Short task |
Arrange the lines below as a numbered list, covering only everything from the line containing "Click the lower-right Atack section header" down to the line containing "(x=693, y=526)", both included, and omit any blank lines.

Data in this exercise |
** begin **

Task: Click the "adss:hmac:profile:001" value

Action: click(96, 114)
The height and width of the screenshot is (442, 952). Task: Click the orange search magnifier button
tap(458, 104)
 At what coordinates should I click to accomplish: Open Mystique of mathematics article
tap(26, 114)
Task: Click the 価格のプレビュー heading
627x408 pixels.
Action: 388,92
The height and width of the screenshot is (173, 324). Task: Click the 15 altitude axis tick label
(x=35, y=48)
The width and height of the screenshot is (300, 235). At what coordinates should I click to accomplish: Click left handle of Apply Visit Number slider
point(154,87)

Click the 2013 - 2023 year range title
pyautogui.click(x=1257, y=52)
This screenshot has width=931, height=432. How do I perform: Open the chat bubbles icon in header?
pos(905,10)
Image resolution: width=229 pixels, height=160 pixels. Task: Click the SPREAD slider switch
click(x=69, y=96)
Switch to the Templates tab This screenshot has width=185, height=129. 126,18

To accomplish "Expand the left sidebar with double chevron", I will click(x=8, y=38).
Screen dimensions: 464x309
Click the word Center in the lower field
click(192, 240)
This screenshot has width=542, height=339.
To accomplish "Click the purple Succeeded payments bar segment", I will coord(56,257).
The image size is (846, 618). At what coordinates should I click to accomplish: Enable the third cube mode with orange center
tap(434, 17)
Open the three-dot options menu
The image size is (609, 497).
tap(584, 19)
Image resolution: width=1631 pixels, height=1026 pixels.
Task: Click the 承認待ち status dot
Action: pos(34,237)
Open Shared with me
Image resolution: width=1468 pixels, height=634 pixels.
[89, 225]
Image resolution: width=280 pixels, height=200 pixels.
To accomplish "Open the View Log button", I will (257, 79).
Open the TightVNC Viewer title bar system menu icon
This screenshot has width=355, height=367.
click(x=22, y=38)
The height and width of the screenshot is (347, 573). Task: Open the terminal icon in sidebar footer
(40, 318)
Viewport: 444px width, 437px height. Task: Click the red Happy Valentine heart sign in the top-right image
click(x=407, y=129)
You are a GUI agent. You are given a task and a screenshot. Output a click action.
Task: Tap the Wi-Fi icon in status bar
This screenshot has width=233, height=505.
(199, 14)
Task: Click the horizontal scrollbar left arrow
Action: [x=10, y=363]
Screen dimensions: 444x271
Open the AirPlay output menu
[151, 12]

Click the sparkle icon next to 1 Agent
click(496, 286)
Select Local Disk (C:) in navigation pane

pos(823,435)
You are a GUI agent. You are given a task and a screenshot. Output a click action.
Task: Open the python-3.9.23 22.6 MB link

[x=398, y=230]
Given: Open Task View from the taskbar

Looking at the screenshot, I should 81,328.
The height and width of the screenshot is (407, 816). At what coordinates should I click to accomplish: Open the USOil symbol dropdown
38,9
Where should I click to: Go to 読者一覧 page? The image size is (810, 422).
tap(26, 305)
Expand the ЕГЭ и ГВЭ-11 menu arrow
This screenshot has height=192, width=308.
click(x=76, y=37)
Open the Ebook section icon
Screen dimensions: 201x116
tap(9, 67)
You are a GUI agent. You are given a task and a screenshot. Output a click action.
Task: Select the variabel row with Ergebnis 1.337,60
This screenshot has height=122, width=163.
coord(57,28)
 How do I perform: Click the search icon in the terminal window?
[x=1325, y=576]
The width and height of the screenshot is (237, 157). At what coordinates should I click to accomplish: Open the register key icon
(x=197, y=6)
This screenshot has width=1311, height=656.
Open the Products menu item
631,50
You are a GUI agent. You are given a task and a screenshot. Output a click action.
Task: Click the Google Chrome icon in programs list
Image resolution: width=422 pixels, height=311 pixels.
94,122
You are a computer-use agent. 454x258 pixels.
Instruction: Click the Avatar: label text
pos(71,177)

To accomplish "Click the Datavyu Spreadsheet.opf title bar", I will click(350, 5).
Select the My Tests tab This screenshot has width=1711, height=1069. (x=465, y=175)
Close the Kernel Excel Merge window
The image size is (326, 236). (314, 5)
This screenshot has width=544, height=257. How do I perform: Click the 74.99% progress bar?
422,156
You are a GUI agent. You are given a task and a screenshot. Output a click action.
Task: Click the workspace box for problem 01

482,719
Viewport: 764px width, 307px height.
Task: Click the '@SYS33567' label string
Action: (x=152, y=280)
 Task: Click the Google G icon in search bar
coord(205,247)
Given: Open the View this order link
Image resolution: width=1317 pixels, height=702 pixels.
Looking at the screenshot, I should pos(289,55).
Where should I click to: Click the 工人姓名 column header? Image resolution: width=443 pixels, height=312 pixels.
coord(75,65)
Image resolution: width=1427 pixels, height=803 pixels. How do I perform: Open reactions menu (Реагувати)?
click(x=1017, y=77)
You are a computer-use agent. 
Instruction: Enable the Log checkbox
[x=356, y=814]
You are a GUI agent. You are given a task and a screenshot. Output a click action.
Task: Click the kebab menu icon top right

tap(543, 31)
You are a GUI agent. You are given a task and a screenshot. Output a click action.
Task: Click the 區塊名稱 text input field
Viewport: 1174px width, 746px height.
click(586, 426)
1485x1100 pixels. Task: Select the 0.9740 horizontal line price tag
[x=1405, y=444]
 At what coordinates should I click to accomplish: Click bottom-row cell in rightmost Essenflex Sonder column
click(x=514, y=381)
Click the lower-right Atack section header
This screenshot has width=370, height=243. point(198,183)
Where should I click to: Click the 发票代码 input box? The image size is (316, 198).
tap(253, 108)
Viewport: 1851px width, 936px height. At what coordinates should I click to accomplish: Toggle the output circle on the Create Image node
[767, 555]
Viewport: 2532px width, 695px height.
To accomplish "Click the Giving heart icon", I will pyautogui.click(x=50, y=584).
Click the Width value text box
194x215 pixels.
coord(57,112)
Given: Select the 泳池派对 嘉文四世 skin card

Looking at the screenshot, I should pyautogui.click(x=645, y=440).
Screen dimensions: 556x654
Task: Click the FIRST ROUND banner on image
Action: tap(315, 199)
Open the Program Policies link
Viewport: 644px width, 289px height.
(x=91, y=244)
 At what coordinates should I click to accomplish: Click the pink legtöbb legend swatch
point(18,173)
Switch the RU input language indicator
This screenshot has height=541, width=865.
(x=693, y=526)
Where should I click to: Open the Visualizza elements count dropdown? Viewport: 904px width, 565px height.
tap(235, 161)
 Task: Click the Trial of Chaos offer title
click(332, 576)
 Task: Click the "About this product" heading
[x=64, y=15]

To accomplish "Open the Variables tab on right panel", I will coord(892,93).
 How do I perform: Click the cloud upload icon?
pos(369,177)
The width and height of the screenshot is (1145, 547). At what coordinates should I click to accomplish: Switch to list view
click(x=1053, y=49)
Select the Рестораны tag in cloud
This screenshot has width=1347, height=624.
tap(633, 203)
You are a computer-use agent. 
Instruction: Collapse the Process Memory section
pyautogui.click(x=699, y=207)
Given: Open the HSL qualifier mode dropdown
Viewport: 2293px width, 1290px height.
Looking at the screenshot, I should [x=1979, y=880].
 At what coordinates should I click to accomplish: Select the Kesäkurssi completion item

** end **

Full response |
1. Click the lower-right Atack section header
2. This screenshot has width=370, height=243. point(198,183)
3. Where should I click to: Click the 发票代码 input box? The image size is (316, 198).
4. tap(253, 108)
5. Viewport: 1851px width, 936px height. At what coordinates should I click to accomplish: Toggle the output circle on the Create Image node
6. [767, 555]
7. Viewport: 2532px width, 695px height.
8. To accomplish "Click the Giving heart icon", I will pyautogui.click(x=50, y=584).
9. Click the Width value text box
10. 194x215 pixels.
11. coord(57,112)
12. Given: Select the 泳池派对 嘉文四世 skin card
13. Looking at the screenshot, I should pyautogui.click(x=645, y=440).
14. Screen dimensions: 556x654
15. Task: Click the FIRST ROUND banner on image
16. Action: tap(315, 199)
17. Open the Program Policies link
18. Viewport: 644px width, 289px height.
19. (x=91, y=244)
20.  At what coordinates should I click to accomplish: Click the pink legtöbb legend swatch
21. point(18,173)
22. Switch the RU input language indicator
23. This screenshot has height=541, width=865.
24. (x=693, y=526)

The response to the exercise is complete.